According to Canadian academic Elaine Power, writing in Food Ethics Journal, in December 2011:
The 2010 Hunger Report, an annual report issued by the national association of food banks, Food Banks Canada, reports that 35% of food banks across the country ran out of food and 50% cut back on quantities because of rising demand – a 28% increase from 2008 to 2010 – and inadequate supply.
Power describes how the pioneer Canadian food bankers fervently believed their role was temporary, and that food banks would quickly close once the economy picked up. But even when things did pick up, food banks expanded: they invested in headquarters and equipment, hired full time staff, ran glossy marketing campaigns to publicise food drives, and accepted corporate sponsors.
The result, says Power, is that food banks:
…have become an integral part of our social safety net
That is precisely what is in danger of happening in the UK. Food banks are not merely proliferating, but are now co-opted into the fringes of the welfare state: following the abolition of the social fund, some local authorities give them grants in return for them playing a formal part in local welfare crisis provision. The Department for Work and Pensions issues food bank vouchers to claimants through job centres. Delays in processing benefit claims (up to eight weeks, one food banker told me this week), and increasing incidence of benefit sanctions, mean the state is leaning ever more heavily on voluntary food banks to help people who it excludes or fails.
Even the Trussell trust, an impressive UK food bank network whose operating model explicitly attempts to design out many of food banks’ structural flaws, is feeling the strain. What started as a community-based ideal – local food for local people – is becoming regionalised. Some food banks collect more food than others, and surplus produce must be shipped from one bank to another. Logistics is becoming a key operational issue. Trussell’s executive chairman, Chris Mould, told me he was actively talking to haulage companies about how – in an act of corporate generosity – they might help it move tonnes of donated food around its foodbank networks. It has joined forces with the supermarket giant, Tesco, for a series of heavily promoted food collection days, major events that are vital to replenish shrinking food bank stocks, especially outside the “harvest festival” Autumn period, when public donations are strongest.
Perhaps most tellingly, the self-imposed rules – a maximum of three vouchers in a 12 month period for each applicant – designed to prevent client dependency and ensure food banks remain an emergency service, are under strain. Food bankers told me this week that as welfare cuts like the bedroom tax began to hurt family incomes, they were increasingly worried that more food bank clients were not just needing a food parcel “to tide them over” but were trapped in a more permanent state of impoverishment.

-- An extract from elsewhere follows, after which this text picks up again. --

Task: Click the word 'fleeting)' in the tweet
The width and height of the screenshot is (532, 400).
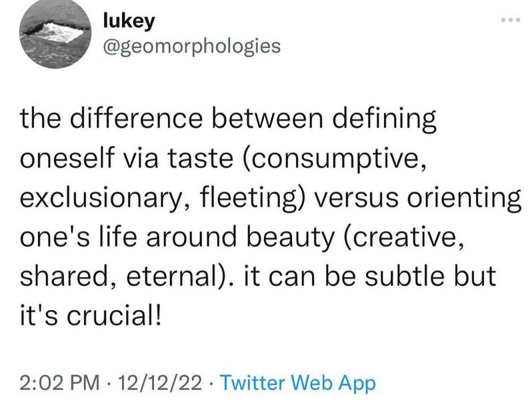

Food banks were simply not equipped to deal with this level of sustained poverty, but as local support and advice services were cut back to the bone, it was not always clear to which official agency they could “signpost” these clients once the three vouchers were used up.

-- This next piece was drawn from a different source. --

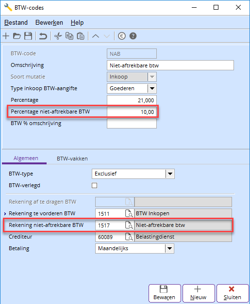This screenshot has width=250, height=304.
Task: Expand the Type inkoop BTW-aangifte dropdown
Action: coord(152,88)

Food bankers told me stories this week that were moving and inspirational: their spirit, generosity and ingenuity is a sign of the voluntary sector‘s vitality and compassion. But the UK’s nascent food banks face some fundamental questions. Canada’s experience tells us that food banks don’t “solve” food poverty, however hard they try. At what point do they stop peddling ever faster in an attempt to fill the gap left by the welfare state? And how do they ensure that their immense, positive energies stay focused on social justice, rather than road haulage timetables?